Because only the text is wanted, repeat the records below exactly and omit the pictures.
*** Opening of Exercise data ***
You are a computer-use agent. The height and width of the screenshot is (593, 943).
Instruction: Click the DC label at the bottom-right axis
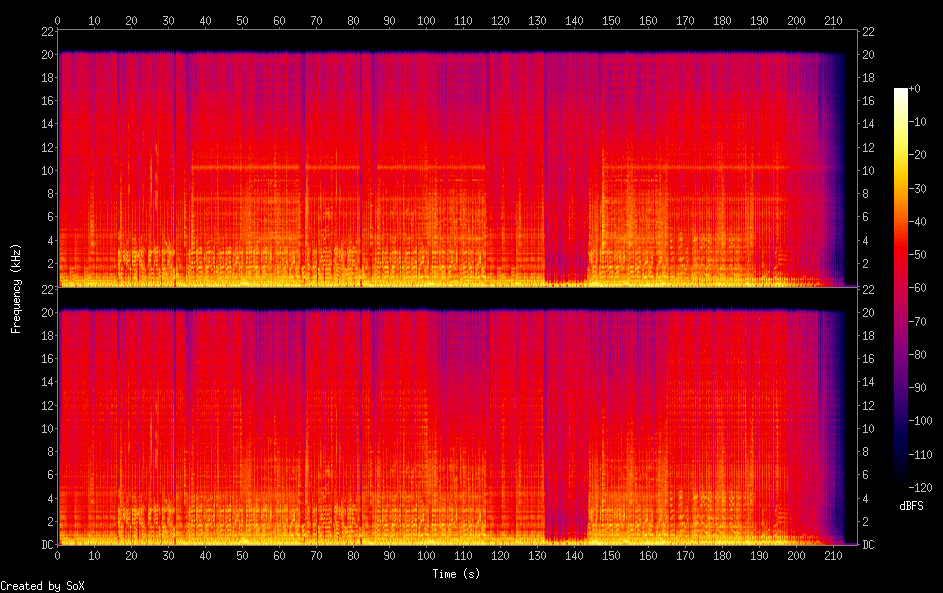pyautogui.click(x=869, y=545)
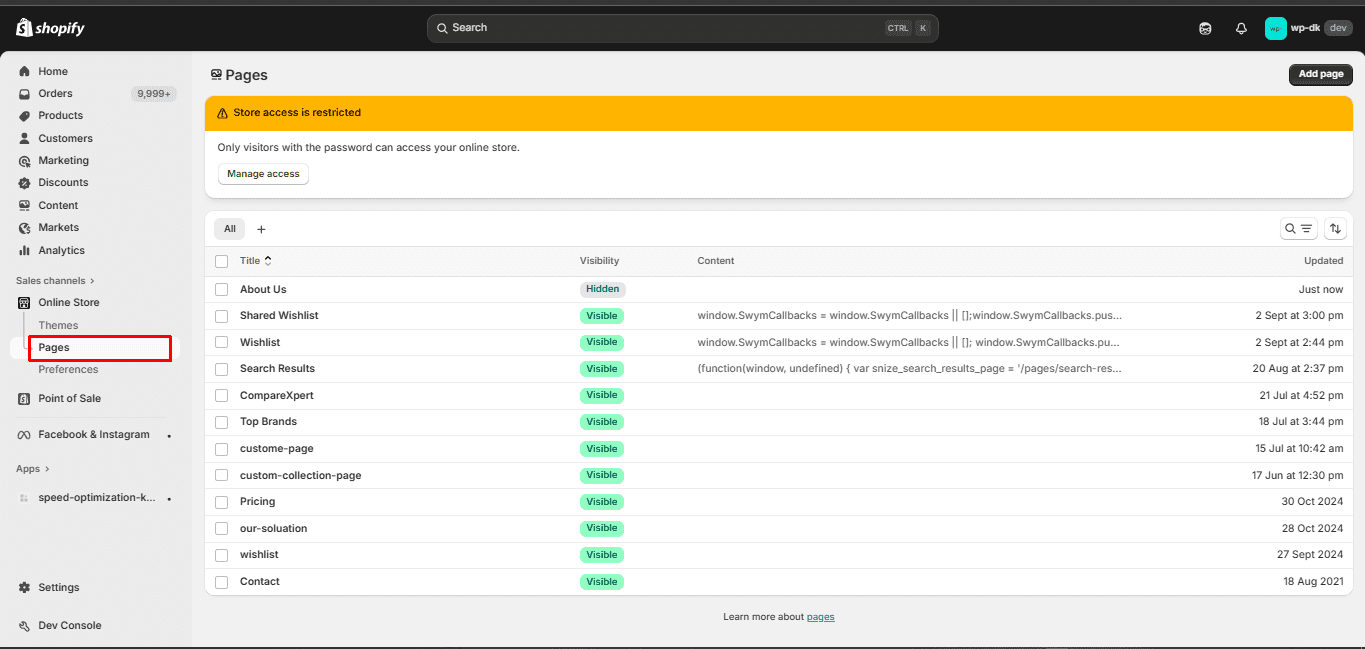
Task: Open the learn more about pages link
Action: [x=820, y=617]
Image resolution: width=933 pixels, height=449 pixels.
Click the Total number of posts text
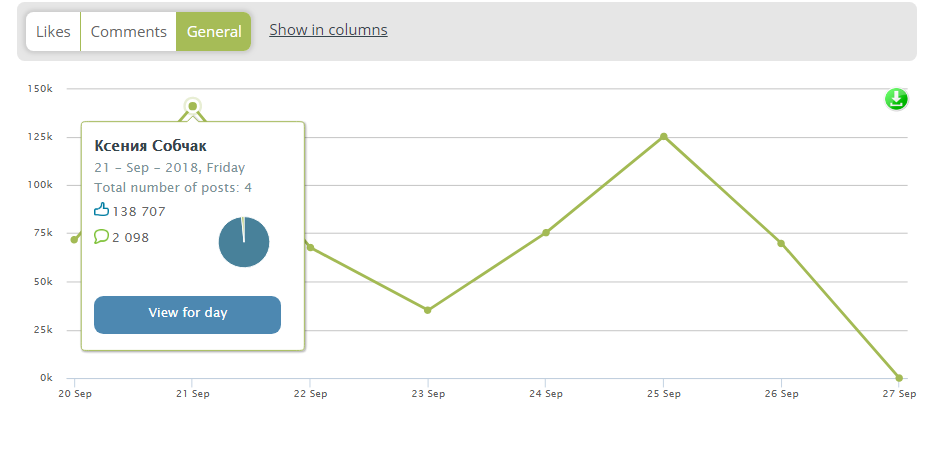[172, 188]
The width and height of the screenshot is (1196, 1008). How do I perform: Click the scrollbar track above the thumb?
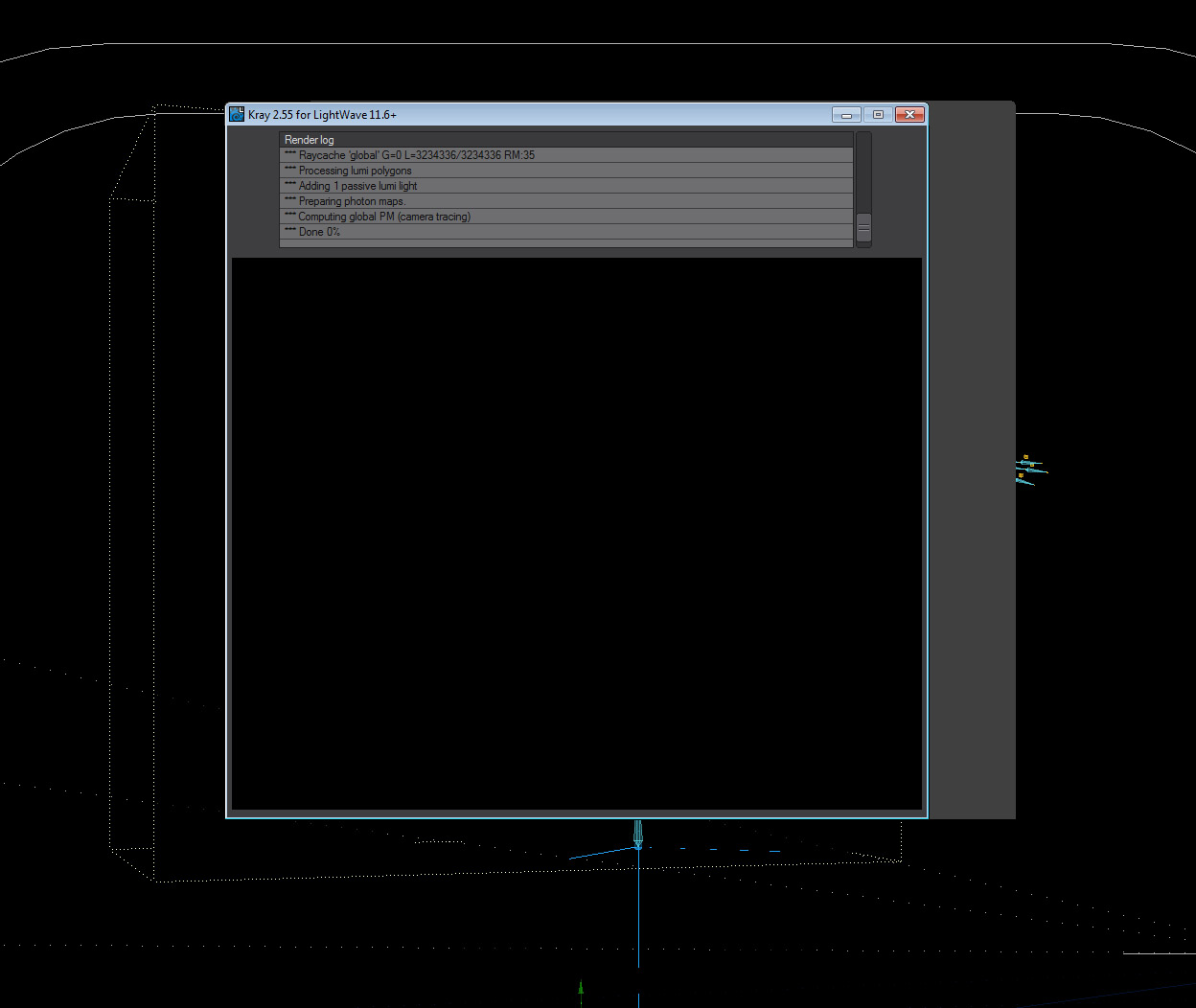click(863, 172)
*** Close of Exercise data ***
Response below:
You are a computer-use agent. The height and width of the screenshot is (593, 943).
Instruction: Click the DC label at the bottom-right axis
pyautogui.click(x=869, y=545)
Task: Open the learn more about pages link
Action: [x=820, y=617]
Image resolution: width=933 pixels, height=449 pixels.
Click the Total number of posts text
[172, 188]
The width and height of the screenshot is (1196, 1008). How do I perform: Click the scrollbar track above the thumb?
click(863, 172)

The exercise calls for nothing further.